Sommigen hebben een oog dat meer ziet dan men ziet, met een geoefend oog zien sommigen al meer dan men ziet, ja wordt kijken een echt zien, een doorzien, zoals sommigen een oor hebben dat meer hoort dan men hoort, wordt horen een waarlijk luisteren.

De dag eindigde in het kleine stadje met een oude vroeg-gotische kathedraal uit 1200, een stadje waar Michel l' hospital, een vermaard rechtsgeleerde en betrokken bij diverse conciles en edicten, werd geboren, Aiquepresse en terwijl de zon langzaam haar baan tot achter de bergen volgde heb ik er wat rondgefietst om er achter te komen dat in dat oude stadje niets noemenswaardig te beleven viel.

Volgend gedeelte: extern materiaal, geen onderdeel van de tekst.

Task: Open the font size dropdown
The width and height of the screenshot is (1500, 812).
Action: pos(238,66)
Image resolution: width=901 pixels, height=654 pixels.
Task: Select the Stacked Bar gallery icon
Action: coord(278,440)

Melancholisch, de tranenroep van een bijna voorbije zomer, de sfeer van het oude kinderliedje dat van die warme dag al in september zingt, de eerste bruine bladrand; ik zag op naar de bergen. Fantaseerde ik, droomde ik over de eerste grimmige wintergril? Geboeid trok ik mij terug in de stuurhut, geboeid door de vallei en Prometheus' klanken, nazomerelfen dwarrelden als honingbijen om en langs mij heen en binnen in mij kraakt het, kraakt het van het denken, van geheimenissen.

Zoals de oren geluid opvangen, ontvangen ogen licht en beide, licht en geluid, dalen af in de ziel, naar daar, waar het ware oog en echte oor zich bevindt, diep in 't donkere, stille mensenhart.